Con l’occasione abbiamo ribadito l’assoluta urgenza di aprire in tempi rapidi il confronto sull’avvio del prossimo anno scolastico, ormai alle porte. Il protocollo sanitario del Comitato Tecnico Scientifico (Cts) sulla ripartenza risale al 28 maggio scorso. Da allora sono già passati 15 giorni. Appare perciò incomprensibile il ritardo con cui la Ministra si sta muovendo su questo terreno. Bene l’anticipazione fatta dalla dott.ssa Boda sulla predisposizione delle linee guida nazionali, ma ci aspettiamo che la convocazione delle parti sociali avvenga quanto prima.  La fase che si prospetta nella ripresa di settembre si presenta irta di difficoltà perché, come sappiamo, gli interventi previsti dal DL “ Rilancio “ sono assai distanti da quelli di cui avrebbe bisogno la scuola per ripartire in sicurezza, secondo le indicazioni contenute nel protocollo sanitario fornite dallo stesso Cts sull’organizzazione degli spazi e delle lezioni in classe. La DaD (Didattica a Distanza), praticata nell’emergenza, ha rivelato subito molti limiti: non ha raggiunto tutti ed è risultata inadeguata per rispondere alle esigenze degli alunni  in situazione di svantaggio sociale o cognitivo. In ogni caso la DaD (fascia 3-19 anni), anche per coloro che ne hanno fruito, ha dimostrato di non possedere le potenzialità educative della didattica in presenza.

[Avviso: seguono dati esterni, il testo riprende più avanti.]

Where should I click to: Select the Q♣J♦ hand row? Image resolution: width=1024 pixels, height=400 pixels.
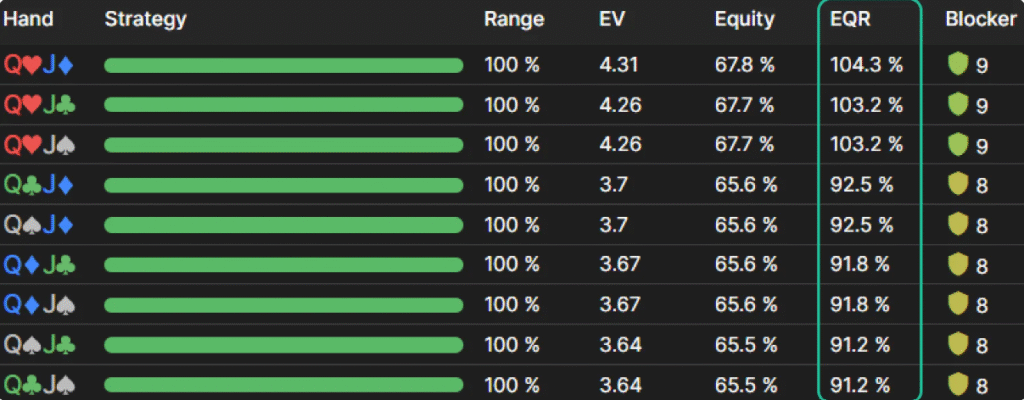[x=512, y=185]
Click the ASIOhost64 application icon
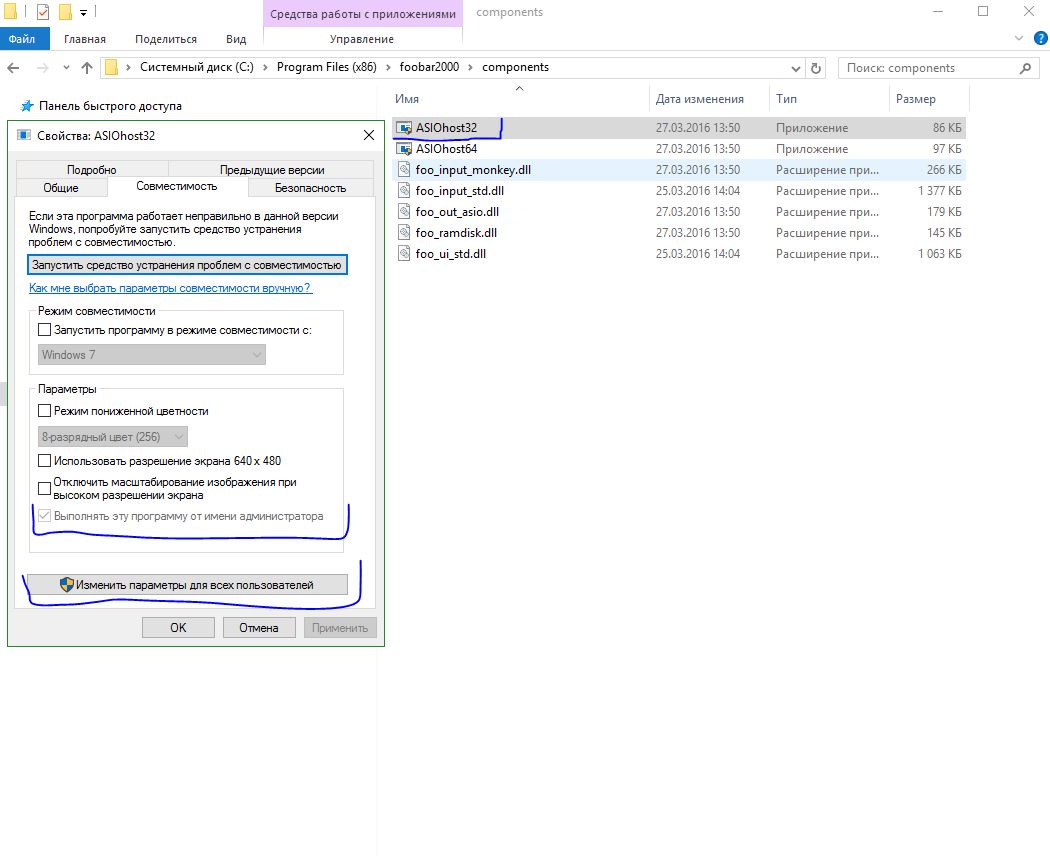The height and width of the screenshot is (856, 1050). pos(404,149)
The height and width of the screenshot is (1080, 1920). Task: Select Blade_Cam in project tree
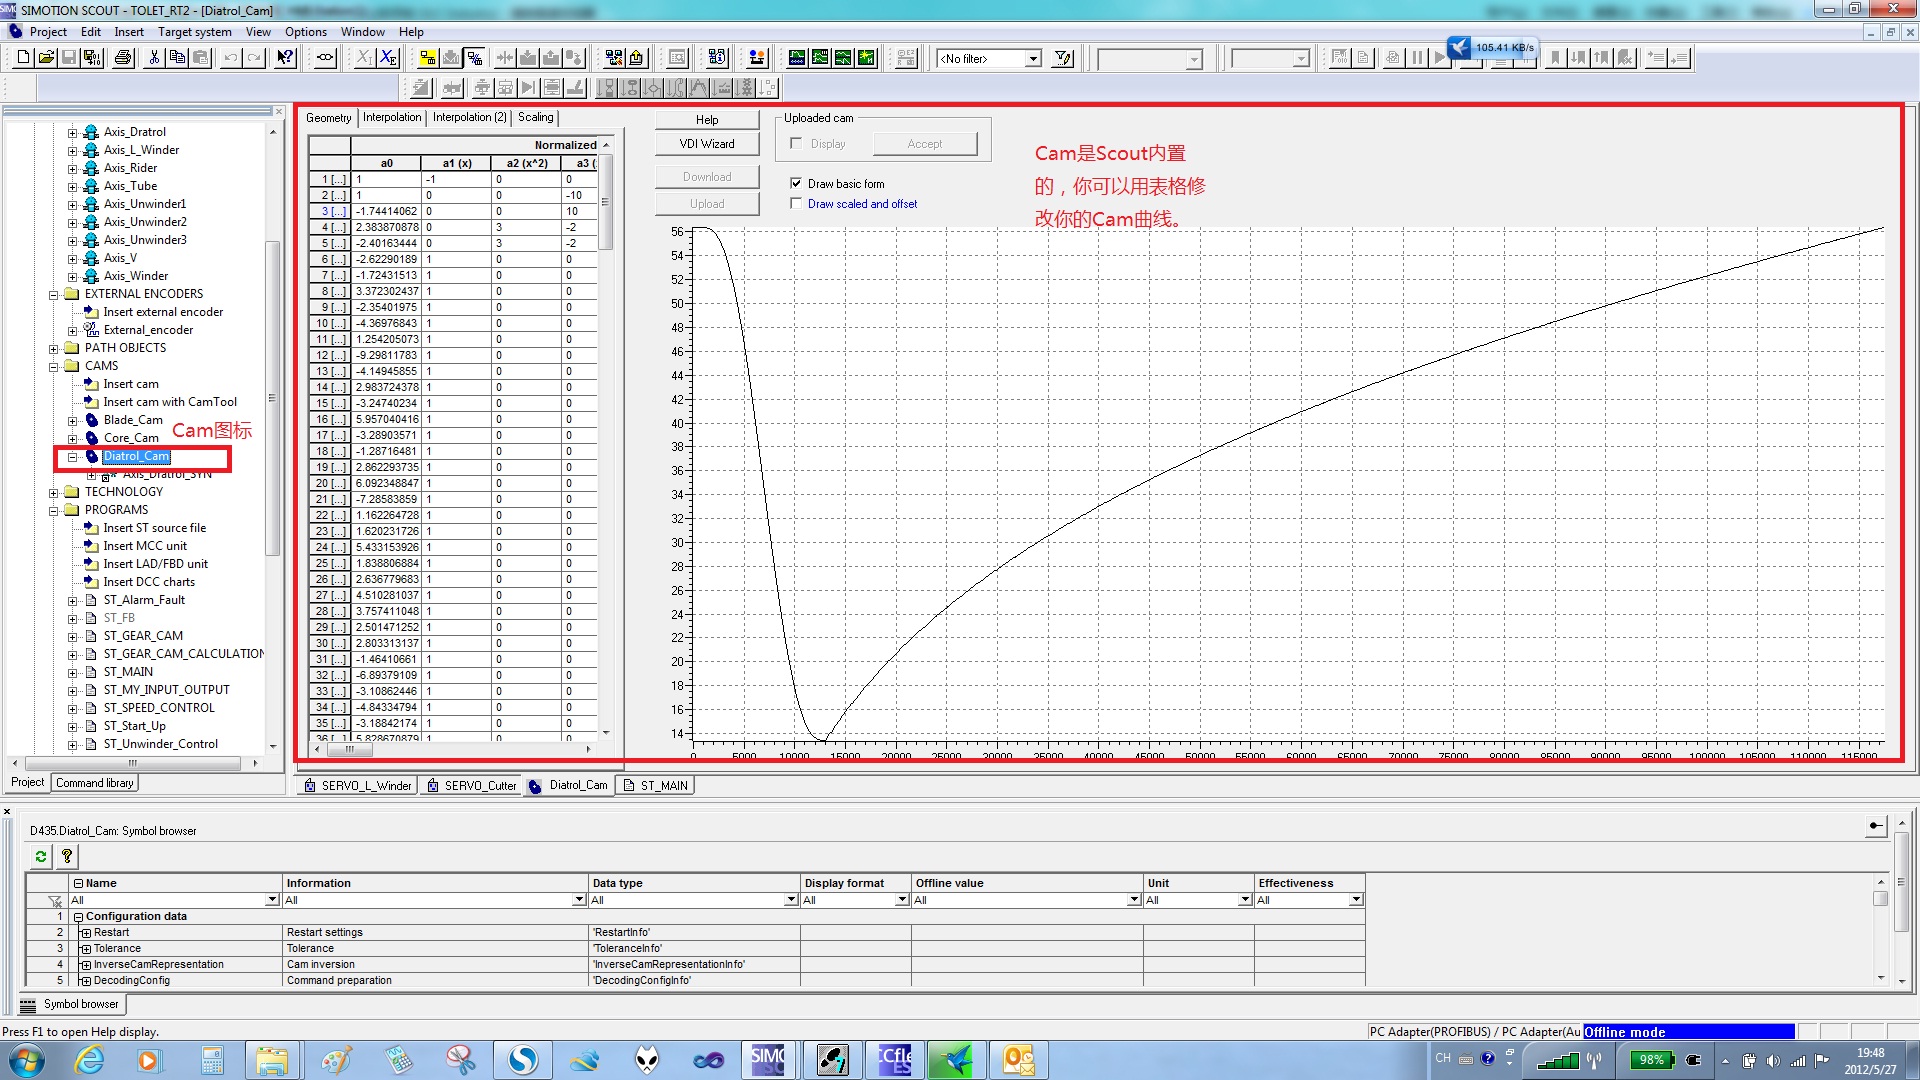click(133, 420)
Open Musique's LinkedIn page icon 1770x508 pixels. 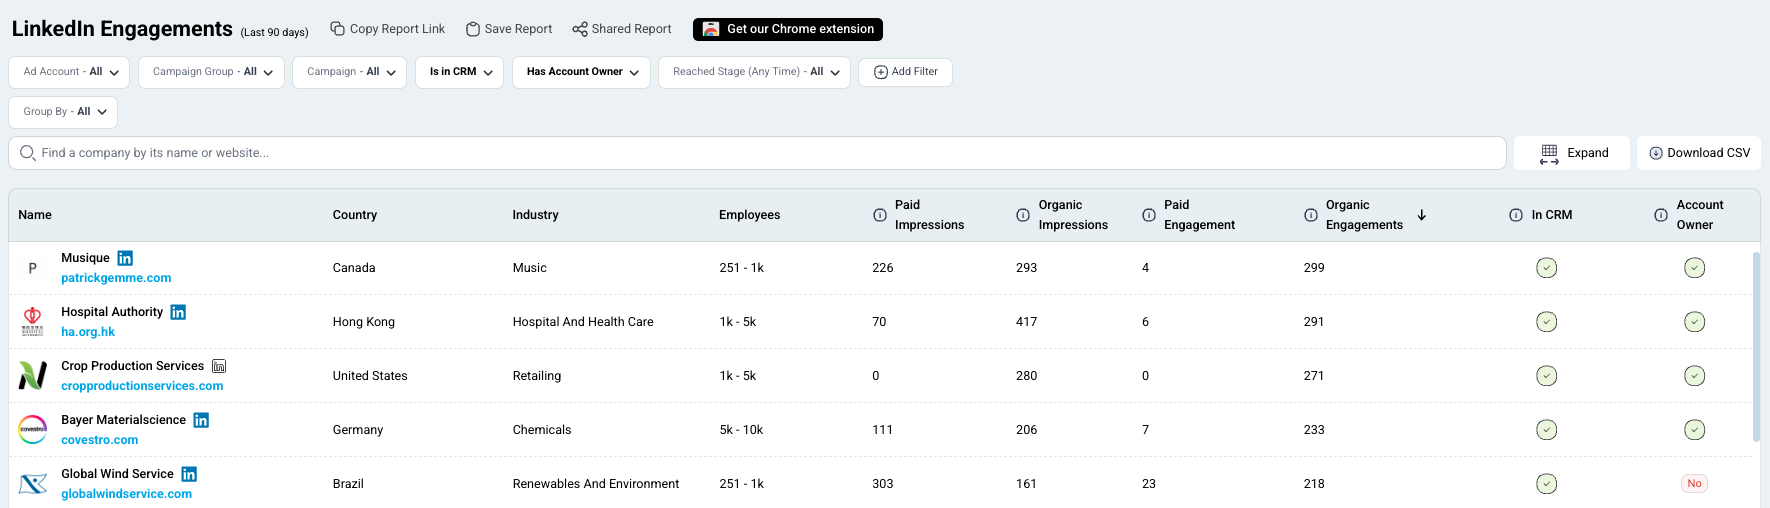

Vediamo perciò un anno scolastico problematico dal punto di vista dell’organizzazione del sistema scolastico. Occorre una diversa organizzazione del lavoro e dei luoghi per garantire distanziamento: turnazioni, flessibilità oraria, rimodulazione orario settimanale, lavoro agile  del personale amministrativo e tecnico e una periodica formazione/informazione del personale e degli alunni. Pertanto oggi più che mai si rende necessaria un’interlocuzione vera con i sindacati tramite un vero confronto politico e operativo.

L’incontro del tavolo si è concluso con l’impegno da parte dell’amministrazione a divulgare entro la giornata di domani le faq oggetto dell’incontro e ad aggiornare le riunioni del tavolo permanente tutte le volte che ciò si renderà necessario per fornire chiarimenti e supportare il lavoro delle scuole.